But, I think it's wrong that it's taken this other girl to get you to come to this "realization." Makes it look like you've been staying with the other girl because you've got nothing better going on.

"Jane" can say now that she respects your girlfriend and would never to anything to interfere, but she already has.

You have to decide what to do by looking at this as two completely separate decisions/situations. You and Jane may be attracted, but you might end up completely incompatible in a relationship...it would be terrible if you sacrificed a good relationship and friendship for something that might never work out.[/QUOTE]

Redsoxgirl, you have taken the words right out of my mouth (or my keyboard) ;) I had been reading this thread but I was unable to answer before.

This is a complex case. In fact, it even touches the main reason why we marry at all. Possibly there is not a pattern answer for this, but certainly attraction alone should not be a main reason, as far as I can see.

If the OP thinks that he will never be happy with his present girlfriend and that he will never make her happy, either, then he should really break up. He probably knew these things already, but during these four years he has been temporizing, trying to see if love would grow.
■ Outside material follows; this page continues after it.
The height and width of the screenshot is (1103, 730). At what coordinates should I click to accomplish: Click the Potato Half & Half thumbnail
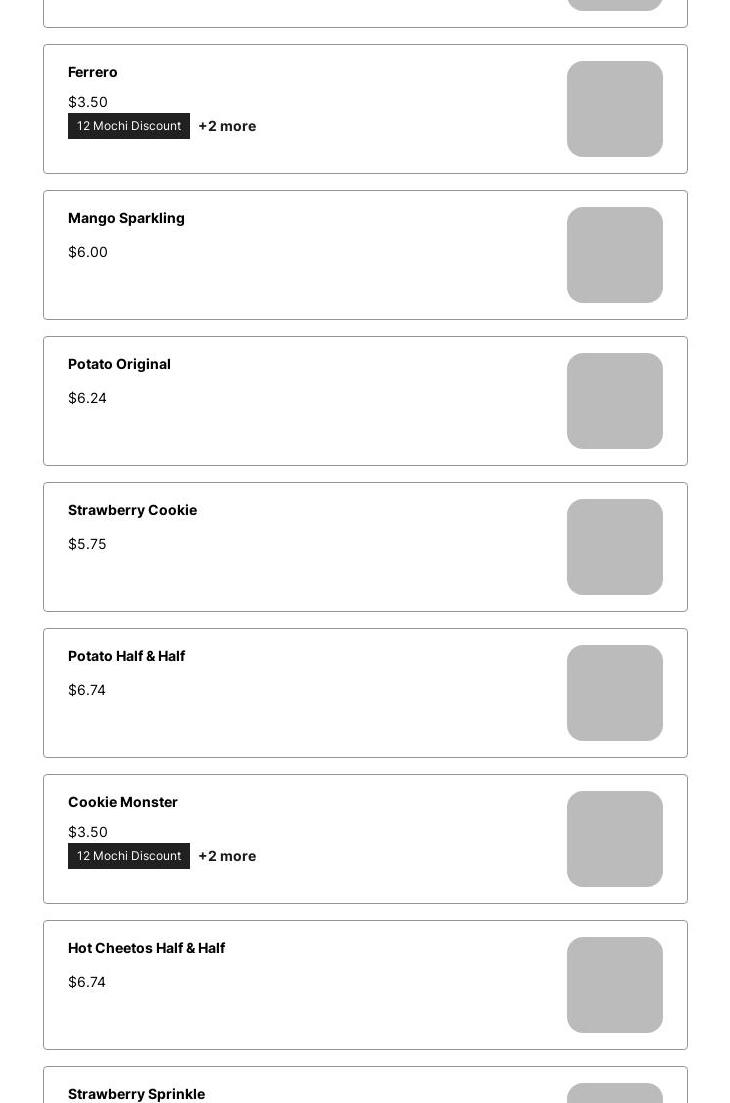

It's hard to believe that all along his girlfriend never noticed that something was missing, that he didn't have all his eyes for her. Was she deluding herself?

Anyway, the OP will have to give his gf a justification for his breaking up. This will be the most difficult moment. She can retort to whatever he says.

If he says he doesn't love her any more, she may ask him: But what did I do to you?

If he says it took him four years to realize he was not happy, she may say: Why did you make me waste four long years? Why did you need that long?

If he says he has found the love of her life, she may accuse him of being shallow...

I'm bringing these things out not in order to scare the OP, but just to remind that however difficult it may seem, he can't avert this confontration any longer. Because if he doesn't do it now, things will only get worse gradually.

The best scenario, as Redsoxgirl put it, would have been for him to break up with his girlfriend without the prospect of Jane. From one point of view, it looks like he is changing A for B. Don't get me wrong, OP, but you're being slightly opportunistic, if I can see it clearly (maybe I can't).

I think Jane was "wrong" to talk about her feelings for him. Not wrong in the name of love (because love sees no rules, does it?), but she was playing her game, wasn't she? If she already knew the OP was unhappy, then I might see her deed with kinder eyes, but the way things are, she was clearly trying to bribe him and in fact was not thoughtful of his girlfriend.

I understand that the OP has very high hopes regarding Jane, but he would be better to be realistic with his expectations. How deeply does he really know Jane? He knows the attractive surface, but being together with her might show him at last that she, too, has some difficult edges. She can have a difficult temperament.

Again I am not saying this to discourage him, but just to help him see what might lie ahead of him now.

I wish him all the best luck in the world.